Les clans représentent donc autant une partie du problème que de la solution. Ils ne s'opposent pas à l'Etat mais à un certain Etat, de nature étrangère, que les Somali considèrent comme aliénant. Par ailleurs, les structures claniques constituent aussi un rempart contre l'islamisme. L'aversion naturelle des Somali contre toute autorité, particulièrement quand elle ne ressort pas du clan, leur fait rejeter autant l'Etat laïc que le pouvoir religieux. Les islamistes, eux, rejettent les identités claniques. Pour eux, « l'Oumma (la communauté des croyants) est le seul clan ». Cela explique que la majeure partie des combattants d'Al Shabaab provienne de clans mineurs et déconsidérés, qui n'ont aucun intérêt dans le système clanique. La transcendance du clan prônée par Al Shabaab a semblé fonctionner pendant un certain temps, faisant naître le risque d'une adhésion des Somaliens à l'idéologie du mouvement. Ils semblent néanmoins peu à peu rejeter l'extrémisme d'Al Shabaab qui s'attaque à tous les symboles de l'islam traditionnel somali. Par ailleurs, les Somali ont développé un fort penchant xénophobe qui s'exerce notamment contre les étrangers venus propager le djihad. Comme le dit Christian Bader, « le Somali se considère (...) comme un bon musulman, respectueux des lois fondamentales de l'islam sunnite de rite soufi, et estime qu'il n'a aucune leçon à recevoir en la matière des Arabes, dont il raille volontiers la bigoterie. » Des divisions de nature clanique se dessinent actuellement au sein d'Al Shabaab, qui suscitent les espoirs des observateurs étrangers. Il semblerait qu'après l'offensive du ramadan, les troupes combattantes, issues des clans défavorisés, ont commencé à reprocher à leurs chefs, issus des clans nobles du Nord, d'avoir peu économisé leur sang.

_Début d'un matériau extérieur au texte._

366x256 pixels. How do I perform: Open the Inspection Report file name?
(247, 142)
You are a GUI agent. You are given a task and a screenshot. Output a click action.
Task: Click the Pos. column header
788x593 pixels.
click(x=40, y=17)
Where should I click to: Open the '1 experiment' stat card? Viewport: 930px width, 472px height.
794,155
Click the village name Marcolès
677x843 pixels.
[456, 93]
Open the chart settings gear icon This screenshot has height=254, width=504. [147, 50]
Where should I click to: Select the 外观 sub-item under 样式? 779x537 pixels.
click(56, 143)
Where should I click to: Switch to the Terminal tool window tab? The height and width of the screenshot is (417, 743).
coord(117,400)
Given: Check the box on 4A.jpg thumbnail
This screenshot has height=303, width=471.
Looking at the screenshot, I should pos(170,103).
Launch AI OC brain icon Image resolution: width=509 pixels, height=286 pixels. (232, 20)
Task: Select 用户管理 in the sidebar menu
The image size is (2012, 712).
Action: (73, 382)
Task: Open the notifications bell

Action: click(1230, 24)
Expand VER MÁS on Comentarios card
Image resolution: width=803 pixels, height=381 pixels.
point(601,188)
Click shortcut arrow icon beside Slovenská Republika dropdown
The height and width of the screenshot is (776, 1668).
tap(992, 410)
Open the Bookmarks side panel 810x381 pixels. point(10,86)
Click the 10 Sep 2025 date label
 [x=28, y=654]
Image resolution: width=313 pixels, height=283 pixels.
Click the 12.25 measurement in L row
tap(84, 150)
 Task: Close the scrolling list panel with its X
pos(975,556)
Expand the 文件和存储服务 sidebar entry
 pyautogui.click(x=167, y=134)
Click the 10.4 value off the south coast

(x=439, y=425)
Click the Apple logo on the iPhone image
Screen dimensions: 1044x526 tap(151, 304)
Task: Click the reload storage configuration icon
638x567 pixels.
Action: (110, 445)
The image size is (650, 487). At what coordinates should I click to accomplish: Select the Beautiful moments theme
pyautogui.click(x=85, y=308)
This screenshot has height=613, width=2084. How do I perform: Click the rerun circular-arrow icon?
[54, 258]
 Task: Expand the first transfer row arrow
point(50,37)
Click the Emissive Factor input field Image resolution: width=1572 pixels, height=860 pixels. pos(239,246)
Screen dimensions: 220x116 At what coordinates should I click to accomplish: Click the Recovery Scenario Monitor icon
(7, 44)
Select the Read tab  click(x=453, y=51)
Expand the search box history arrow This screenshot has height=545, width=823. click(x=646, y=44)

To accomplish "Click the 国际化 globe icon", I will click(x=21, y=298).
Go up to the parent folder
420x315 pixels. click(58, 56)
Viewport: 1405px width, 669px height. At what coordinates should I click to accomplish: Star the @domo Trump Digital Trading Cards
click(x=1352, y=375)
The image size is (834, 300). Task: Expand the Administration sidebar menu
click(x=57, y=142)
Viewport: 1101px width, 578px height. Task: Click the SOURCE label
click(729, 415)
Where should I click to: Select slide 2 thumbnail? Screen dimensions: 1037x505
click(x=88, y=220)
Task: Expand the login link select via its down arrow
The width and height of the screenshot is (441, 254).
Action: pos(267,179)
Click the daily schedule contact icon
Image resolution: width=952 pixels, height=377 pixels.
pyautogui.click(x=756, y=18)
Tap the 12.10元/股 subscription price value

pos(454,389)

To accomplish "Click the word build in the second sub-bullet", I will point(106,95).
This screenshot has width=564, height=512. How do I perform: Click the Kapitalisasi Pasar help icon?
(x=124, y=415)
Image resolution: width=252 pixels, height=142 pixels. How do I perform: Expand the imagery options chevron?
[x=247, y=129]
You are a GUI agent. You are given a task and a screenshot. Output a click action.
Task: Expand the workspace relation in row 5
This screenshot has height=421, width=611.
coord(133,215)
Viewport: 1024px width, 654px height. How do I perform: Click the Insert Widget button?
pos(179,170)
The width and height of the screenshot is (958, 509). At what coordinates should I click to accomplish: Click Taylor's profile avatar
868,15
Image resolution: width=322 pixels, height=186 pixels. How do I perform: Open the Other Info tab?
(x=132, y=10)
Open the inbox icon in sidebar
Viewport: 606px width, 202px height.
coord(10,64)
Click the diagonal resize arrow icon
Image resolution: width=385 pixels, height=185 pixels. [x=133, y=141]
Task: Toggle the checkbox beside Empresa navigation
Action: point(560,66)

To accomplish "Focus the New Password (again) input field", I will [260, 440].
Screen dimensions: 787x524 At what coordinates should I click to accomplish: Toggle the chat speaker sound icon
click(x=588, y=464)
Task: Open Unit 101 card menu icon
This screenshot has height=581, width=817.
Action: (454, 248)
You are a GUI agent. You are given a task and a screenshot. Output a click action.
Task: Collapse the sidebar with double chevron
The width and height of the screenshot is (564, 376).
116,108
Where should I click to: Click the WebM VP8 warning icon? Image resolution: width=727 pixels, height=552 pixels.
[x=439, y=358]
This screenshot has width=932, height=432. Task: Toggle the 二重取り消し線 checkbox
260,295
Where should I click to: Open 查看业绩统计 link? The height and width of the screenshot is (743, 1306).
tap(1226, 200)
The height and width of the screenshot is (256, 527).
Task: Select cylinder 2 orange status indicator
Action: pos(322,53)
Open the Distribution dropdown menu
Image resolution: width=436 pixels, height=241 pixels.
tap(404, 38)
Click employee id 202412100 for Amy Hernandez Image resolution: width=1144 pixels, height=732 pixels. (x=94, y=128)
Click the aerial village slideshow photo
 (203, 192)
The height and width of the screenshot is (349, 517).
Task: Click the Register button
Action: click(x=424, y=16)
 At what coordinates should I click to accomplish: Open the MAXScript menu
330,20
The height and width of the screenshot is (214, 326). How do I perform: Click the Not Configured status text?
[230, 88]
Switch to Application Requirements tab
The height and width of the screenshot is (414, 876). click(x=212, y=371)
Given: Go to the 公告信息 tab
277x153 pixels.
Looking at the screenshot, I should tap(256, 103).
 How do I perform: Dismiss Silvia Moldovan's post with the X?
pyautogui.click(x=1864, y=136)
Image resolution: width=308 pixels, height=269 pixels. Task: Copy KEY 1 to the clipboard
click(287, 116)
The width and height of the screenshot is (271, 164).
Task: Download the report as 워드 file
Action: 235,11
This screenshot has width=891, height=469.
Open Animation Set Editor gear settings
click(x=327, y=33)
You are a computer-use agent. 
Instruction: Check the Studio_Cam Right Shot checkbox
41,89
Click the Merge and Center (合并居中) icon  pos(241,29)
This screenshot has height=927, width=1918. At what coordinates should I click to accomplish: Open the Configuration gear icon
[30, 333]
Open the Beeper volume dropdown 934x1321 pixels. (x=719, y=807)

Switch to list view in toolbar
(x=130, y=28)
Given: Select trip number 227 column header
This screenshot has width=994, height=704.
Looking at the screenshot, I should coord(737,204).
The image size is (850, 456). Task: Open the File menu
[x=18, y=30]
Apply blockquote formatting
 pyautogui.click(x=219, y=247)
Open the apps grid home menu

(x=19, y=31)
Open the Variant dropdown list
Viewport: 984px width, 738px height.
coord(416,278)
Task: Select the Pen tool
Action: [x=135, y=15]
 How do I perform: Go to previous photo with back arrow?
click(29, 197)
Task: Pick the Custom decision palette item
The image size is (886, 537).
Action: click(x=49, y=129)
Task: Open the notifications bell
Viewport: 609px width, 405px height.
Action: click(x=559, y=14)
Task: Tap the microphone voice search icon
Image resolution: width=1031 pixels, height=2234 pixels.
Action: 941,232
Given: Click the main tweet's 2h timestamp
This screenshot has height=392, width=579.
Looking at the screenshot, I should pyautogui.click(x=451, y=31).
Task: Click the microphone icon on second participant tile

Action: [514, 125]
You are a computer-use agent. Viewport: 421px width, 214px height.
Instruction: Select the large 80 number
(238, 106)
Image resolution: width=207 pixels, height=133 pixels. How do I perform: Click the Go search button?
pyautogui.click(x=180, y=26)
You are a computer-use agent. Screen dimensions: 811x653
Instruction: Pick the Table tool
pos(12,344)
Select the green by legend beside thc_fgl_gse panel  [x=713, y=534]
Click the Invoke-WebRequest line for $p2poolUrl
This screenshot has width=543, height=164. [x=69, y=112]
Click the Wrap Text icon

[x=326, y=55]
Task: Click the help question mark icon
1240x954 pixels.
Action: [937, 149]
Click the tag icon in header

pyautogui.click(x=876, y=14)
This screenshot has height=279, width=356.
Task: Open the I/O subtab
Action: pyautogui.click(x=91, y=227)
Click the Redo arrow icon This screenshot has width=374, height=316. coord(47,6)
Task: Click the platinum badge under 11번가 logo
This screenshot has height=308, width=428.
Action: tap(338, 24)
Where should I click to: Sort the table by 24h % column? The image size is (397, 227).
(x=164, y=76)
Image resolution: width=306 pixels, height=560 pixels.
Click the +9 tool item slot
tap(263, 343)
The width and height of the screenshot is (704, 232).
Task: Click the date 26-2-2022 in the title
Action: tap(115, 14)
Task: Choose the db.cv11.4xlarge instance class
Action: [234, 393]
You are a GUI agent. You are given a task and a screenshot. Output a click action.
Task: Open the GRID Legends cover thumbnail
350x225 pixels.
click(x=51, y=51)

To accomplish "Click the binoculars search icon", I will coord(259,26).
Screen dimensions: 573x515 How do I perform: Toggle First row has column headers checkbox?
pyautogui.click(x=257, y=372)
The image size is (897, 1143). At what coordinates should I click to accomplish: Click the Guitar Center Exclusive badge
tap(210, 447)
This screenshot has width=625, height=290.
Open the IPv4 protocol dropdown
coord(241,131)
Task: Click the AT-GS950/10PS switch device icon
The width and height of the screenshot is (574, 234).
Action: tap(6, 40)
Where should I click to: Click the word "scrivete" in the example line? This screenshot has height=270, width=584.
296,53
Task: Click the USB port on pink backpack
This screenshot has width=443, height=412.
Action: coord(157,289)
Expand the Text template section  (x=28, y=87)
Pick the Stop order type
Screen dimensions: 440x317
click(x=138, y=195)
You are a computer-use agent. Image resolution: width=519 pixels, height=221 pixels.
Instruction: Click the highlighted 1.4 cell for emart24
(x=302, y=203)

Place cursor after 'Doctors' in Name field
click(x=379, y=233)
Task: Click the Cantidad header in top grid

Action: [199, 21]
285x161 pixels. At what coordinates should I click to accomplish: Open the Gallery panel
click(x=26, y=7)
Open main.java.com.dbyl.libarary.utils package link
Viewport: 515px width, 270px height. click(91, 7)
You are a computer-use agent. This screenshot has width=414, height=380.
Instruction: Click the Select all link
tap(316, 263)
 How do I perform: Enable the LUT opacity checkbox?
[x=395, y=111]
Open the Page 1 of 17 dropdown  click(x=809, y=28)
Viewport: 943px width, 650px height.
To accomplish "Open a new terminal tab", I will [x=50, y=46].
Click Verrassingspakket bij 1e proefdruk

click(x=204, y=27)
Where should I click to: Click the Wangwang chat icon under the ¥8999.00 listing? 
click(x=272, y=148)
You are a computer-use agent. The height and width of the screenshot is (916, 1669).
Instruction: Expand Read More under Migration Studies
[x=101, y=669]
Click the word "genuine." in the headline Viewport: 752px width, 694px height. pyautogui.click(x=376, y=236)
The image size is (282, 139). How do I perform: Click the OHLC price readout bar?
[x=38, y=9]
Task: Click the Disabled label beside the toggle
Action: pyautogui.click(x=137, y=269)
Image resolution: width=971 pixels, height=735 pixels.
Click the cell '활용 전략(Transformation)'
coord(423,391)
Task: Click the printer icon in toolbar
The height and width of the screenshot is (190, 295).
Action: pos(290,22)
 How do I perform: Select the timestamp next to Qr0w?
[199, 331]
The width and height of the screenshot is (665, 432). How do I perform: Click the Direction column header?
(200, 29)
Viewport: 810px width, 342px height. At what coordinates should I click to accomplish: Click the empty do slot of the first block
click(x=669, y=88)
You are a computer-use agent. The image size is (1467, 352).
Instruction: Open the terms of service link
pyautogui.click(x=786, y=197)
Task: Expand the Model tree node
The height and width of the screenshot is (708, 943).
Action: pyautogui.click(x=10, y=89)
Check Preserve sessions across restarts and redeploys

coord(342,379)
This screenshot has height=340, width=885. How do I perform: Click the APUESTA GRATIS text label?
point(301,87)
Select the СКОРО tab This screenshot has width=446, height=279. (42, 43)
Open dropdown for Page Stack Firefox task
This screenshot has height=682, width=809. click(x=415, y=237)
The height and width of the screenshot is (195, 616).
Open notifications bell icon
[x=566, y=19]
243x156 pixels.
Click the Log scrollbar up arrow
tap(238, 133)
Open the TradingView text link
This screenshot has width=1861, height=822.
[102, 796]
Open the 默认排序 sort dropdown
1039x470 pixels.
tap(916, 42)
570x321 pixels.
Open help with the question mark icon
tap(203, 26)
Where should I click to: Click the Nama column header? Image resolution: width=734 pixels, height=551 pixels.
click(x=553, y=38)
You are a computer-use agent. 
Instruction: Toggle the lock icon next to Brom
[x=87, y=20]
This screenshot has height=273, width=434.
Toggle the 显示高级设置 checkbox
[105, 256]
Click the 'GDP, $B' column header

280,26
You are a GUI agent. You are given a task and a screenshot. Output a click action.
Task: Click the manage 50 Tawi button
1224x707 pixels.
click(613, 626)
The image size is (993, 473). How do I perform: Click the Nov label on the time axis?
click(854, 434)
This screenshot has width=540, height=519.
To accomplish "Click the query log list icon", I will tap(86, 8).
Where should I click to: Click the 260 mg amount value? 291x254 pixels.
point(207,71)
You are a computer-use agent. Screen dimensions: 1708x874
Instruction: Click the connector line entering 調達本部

Dans ce contexte, quelles sont les options de la communauté internationale en Somalie ? La famine qui a suivi la chute de Siad Barre a suscité une mobilisation sans précédent de la communauté internationale. Les seigneurs de la guerre empêchant la résolution du conflit et l'accès des humanitaires aux populations, la communauté internationale, emmenée par les Etats-Unis, a décidé d'intervenir militairement pour les neutraliser. Le 3 octobre 1993, 18 GI étaient tués au cours d'un épisode qui restera connu comme « la chute du faucon noir ». En mars 1995, les dernières troupes des Nations Unies quittaient la Somalie sans qu'aucun problème n'ait été résolu. Cet échec va dissuader la communauté internationale de s'investir dans la résolution du conflit somalien autrement que par la diplomatie et l'aide humanitaire. Le pays revient néanmoins sur l'agenda international au cours des années 2000, quand les attentats du 11 septembre déclenchent la guerre contre le terrorisme. Plus tard, c'est l'explosion du phénomène de la piraterie qui oblige la communauté internationale à revenir au chevet de la Somalie.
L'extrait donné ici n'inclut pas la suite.